CALLOW and GOODLOE, JJ., concur.

*826 BRACHTENBACH, J. (concurring in part, dissenting in part)

I concur only with those portions of the majority entitled Facts, Exclusive Remedy, and Collateral Estoppel.

I dissent from the balance of the majority opinion. Specifically, I dissent from the holding that an employer has a common law duty to provide a working environment reasonably free from tobacco smoke. This is an issue which was not raised in the petition for review, and which was not briefed at any stage of the proceedings.

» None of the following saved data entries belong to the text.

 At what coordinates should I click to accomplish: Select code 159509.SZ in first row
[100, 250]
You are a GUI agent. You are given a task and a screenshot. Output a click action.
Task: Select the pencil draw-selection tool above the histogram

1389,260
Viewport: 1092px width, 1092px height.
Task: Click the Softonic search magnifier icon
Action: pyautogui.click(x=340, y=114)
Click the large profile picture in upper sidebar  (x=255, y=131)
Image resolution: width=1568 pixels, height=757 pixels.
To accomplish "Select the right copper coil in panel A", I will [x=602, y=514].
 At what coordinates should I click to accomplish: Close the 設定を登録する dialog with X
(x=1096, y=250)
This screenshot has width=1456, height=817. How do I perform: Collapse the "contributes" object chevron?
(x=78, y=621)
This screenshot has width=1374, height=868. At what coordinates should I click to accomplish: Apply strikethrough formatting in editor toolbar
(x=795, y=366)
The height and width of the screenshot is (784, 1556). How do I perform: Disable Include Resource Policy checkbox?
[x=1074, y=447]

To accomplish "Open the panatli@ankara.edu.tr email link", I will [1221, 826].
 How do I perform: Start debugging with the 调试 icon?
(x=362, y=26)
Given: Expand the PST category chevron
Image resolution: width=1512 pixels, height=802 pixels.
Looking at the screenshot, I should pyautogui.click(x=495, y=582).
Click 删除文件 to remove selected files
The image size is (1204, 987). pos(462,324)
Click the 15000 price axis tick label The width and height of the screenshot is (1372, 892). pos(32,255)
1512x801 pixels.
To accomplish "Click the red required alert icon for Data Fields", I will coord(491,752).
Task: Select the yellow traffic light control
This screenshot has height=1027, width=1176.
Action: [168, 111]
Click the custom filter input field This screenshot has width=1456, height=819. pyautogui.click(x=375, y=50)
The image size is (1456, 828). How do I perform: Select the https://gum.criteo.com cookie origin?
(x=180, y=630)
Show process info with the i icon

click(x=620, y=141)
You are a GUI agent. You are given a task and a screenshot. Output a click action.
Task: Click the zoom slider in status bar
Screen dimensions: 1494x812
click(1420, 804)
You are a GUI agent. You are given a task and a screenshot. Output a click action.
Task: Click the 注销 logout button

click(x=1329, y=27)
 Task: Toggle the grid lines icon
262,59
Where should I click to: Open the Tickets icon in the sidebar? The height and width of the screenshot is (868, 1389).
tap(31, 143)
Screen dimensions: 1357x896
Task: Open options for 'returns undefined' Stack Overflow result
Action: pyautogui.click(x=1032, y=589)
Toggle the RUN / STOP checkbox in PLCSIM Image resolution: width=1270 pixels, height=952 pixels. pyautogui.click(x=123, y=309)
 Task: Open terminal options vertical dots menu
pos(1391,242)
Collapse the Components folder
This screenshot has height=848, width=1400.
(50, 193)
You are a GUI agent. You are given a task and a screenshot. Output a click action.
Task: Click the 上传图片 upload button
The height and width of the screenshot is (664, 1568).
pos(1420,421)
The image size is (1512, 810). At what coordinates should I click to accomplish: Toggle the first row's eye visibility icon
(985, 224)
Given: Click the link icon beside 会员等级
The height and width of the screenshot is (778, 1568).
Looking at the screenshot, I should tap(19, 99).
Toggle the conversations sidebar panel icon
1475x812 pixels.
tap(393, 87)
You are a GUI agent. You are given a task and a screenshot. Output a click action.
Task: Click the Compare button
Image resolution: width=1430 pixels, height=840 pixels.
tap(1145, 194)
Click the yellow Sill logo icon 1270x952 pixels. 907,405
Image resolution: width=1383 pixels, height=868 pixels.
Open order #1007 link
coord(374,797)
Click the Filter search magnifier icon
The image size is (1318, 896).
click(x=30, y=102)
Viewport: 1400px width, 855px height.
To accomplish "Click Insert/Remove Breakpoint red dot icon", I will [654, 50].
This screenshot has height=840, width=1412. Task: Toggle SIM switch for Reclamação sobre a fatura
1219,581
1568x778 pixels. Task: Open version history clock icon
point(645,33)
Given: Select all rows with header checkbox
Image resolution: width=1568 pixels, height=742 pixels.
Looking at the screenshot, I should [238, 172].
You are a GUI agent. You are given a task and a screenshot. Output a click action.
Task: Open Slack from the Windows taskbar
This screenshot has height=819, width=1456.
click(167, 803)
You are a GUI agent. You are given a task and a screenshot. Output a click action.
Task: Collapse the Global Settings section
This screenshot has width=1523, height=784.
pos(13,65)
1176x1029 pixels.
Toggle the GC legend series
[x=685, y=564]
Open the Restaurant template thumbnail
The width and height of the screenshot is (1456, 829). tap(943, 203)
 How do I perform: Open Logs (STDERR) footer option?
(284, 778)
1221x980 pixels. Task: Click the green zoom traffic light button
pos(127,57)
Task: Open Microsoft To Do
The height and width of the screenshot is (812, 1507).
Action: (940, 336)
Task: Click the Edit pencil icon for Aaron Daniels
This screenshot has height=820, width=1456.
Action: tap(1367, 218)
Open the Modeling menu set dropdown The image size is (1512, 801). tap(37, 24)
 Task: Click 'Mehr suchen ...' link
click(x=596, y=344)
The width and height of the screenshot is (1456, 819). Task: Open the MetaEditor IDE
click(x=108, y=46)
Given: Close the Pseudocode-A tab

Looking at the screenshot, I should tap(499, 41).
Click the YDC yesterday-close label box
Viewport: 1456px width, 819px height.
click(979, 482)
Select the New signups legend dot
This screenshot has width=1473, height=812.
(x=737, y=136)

Not a single authority, whether it be cases or literature, relied upon by the majority was cited by either party. The majority has truly gone off on a frolic and detour of its own making.

The majority's holding may well be correct, but the issue is of great significance to the entire public and private work force of this state. The court and the parties deserve the benefits which would come from adherence to the rules of appellate practice.

It may well be that proper briefing, indeed any briefing, might convince us that this subject is of such great consequence it should be left to the legislative process for solution. It is common knowledge that the Legislature has long struggled with the general subject matter. It should not be resolved by an ex parte, sua sponte fiat holding.

PEARSON, C.J., and UTTER, DOLLIVER, ANDERSEN, and DURHAM, JJ., concur with BRACHTENBACH, J.